The same summer the Syracusans learned that the Athenians had been
joined by their cavalry, and were on the point of marching against
them; and seeing that without becoming masters of Epipolae, a
precipitous spot situated exactly over the town, the Athenians could
not, even if victorious in battle, easily invest them, they determined
to guard its approaches, in order that the enemy might not ascend
unobserved by this, the sole way by which ascent was possible, as
the remainder is lofty ground, and falls right down to the city, and
can all be seen from inside; and as it lies above the rest the place
is called by the Syracusans Epipolae or Overtown. They accordingly
went out in mass at daybreak into the meadow along the river Anapus,
their new generals, Hermocrates and his colleagues, having just come
into office, and held a review of their heavy infantry, from whom they
first selected a picked body of six hundred, under the command of
Diomilus, an exile from Andros, to guard Epipolae, and to be ready
to muster at a moment’s notice to help wherever help should be
required.
Meanwhile the Athenians, the very same morning, were holding a
review, having already made land unobserved with all the armament from
Catana, opposite a place called Leon, not much more than half a mile
from Epipolae, where they disembarked their army, bringing the fleet
to anchor at Thapsus, a peninsula running out into the sea, with a
narrow isthmus, and not far from the city of Syracuse either by land
or water. While the naval force of the Athenians threw a stockade
across the isthmus and remained quiet at Thapsus, the land army
immediately went on at a run to Epipolae, and succeeded in getting
up by Euryelus before the Syracusans perceived them, or could come
up from the meadow and the review. Diomilus with his six hundred and
the rest advanced as quickly as they could, but they had nearly
three miles to go from the meadow before reaching them. Attacking in
this way in considerable disorder, the Syracusans were defeated in
battle at Epipolae and retired to the town, with a loss of about three
hundred killed, and Diomilus among the number.

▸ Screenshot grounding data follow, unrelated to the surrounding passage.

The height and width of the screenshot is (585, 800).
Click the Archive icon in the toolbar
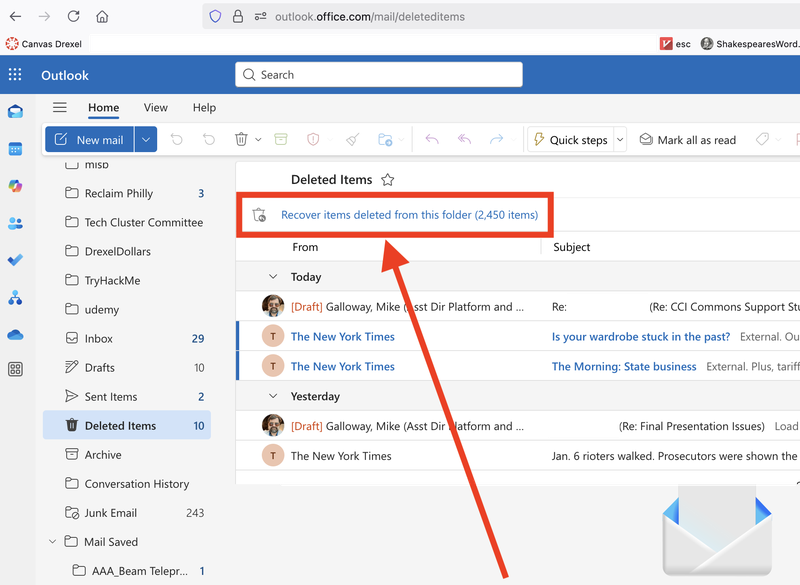click(281, 140)
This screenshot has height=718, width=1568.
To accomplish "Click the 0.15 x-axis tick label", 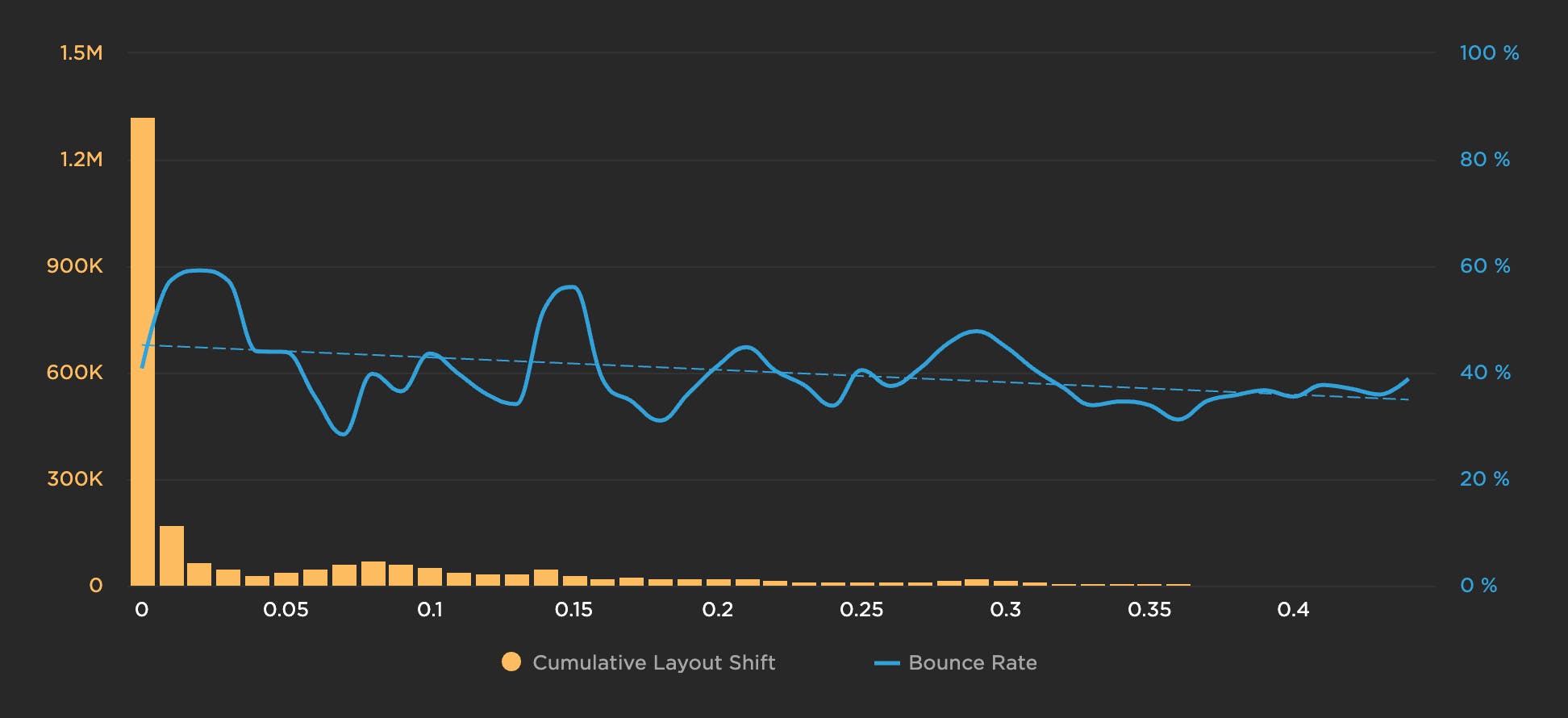I will click(x=573, y=610).
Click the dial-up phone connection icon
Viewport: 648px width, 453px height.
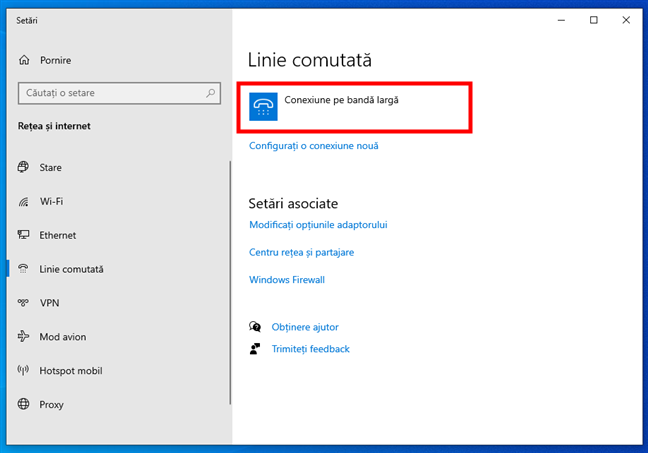[263, 107]
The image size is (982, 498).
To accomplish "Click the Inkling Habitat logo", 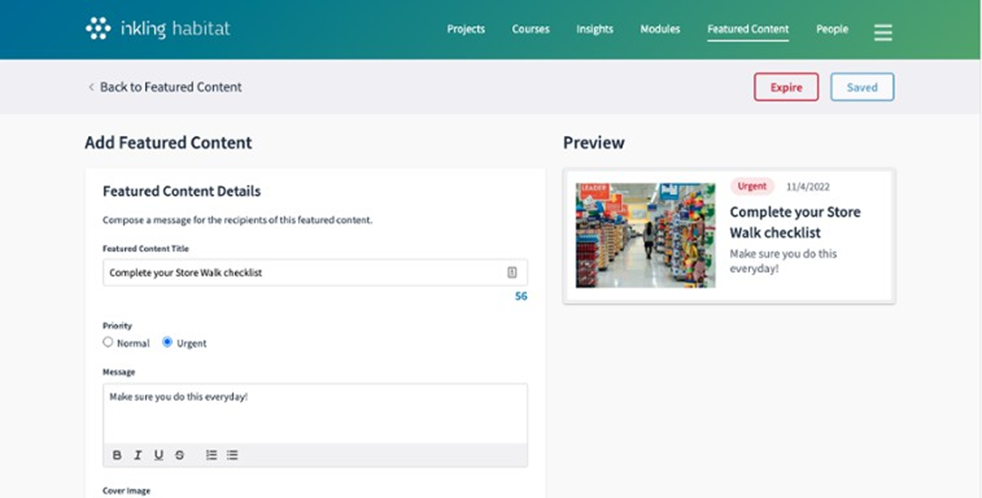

After this the
Athenians set up a trophy and restored to the Syracusans their dead
under truce, and next day descended to Syracuse itself; and no one
coming out to meet them, reascended and built a fort at Labdalum, upon
the edge of the cliffs of Epipolae, looking towards Megara, to serve
as a magazine for their baggage and money, whenever they advanced to
battle or to work at the lines.
Not long afterwards three hundred cavalry came to them from
Egesta, and about a hundred from the Sicels, Naxians, and others;
and thus, with the two hundred and fifty from Athens, for whom they
had got horses from the Egestaeans and Catanians, besides others
that they bought, they now mustered six hundred and fifty cavalry in
all. After posting a garrison in Labdalum, they advanced to Syca,
where they sat down and quickly built the Circle or centre of their
wall of circumvallation. The Syracusans, appalled at the rapidity with
which the work advanced, determined to go out against them and give
battle and interrupt it; and the two armies were already in battle
array, when the Syracusan generals observed that their troops found
such difficulty in getting into line, and were in such disorder,
that they led them back into the town, except part of the cavalry.
These remained and hindered the Athenians from carrying stones or
dispersing to any great distance, until a tribe of the Athenian
heavy infantry, with all the cavalry, charged and routed the Syracusan
horse with some loss; after which they set up a trophy for the cavalry
action.
The next day the Athenians began building the wall to the north of
the Circle, at the same time collecting stone and timber, which they
kept laying down towards Trogilus along the shortest line for their
works from the great harbour to the sea; while the Syracusans,
guided by their generals, and above all by Hermocrates, instead of
risking any more general engagements, determined to build a
counterwork in the direction in which the Athenians were going to
carry their wall. If this could be completed in time, the enemy’s
lines would be cut; and meanwhile, if he were to attempt to
interrupt them by an attack, they would send a part of their forces
against him, and would secure the approaches beforehand with their
stockade, while the Athenians would have to leave off working with
their whole force in order to attend to them. They accordingly sallied
forth and began to build, starting from their city, running a cross
wall below the Athenian Circle, cutting down the olives and erecting
wooden towers. As the Athenian fleet had not yet sailed round into the
great harbour, the Syracusans still commanded the seacoast, and the
Athenians brought their provisions by land from Thapsus.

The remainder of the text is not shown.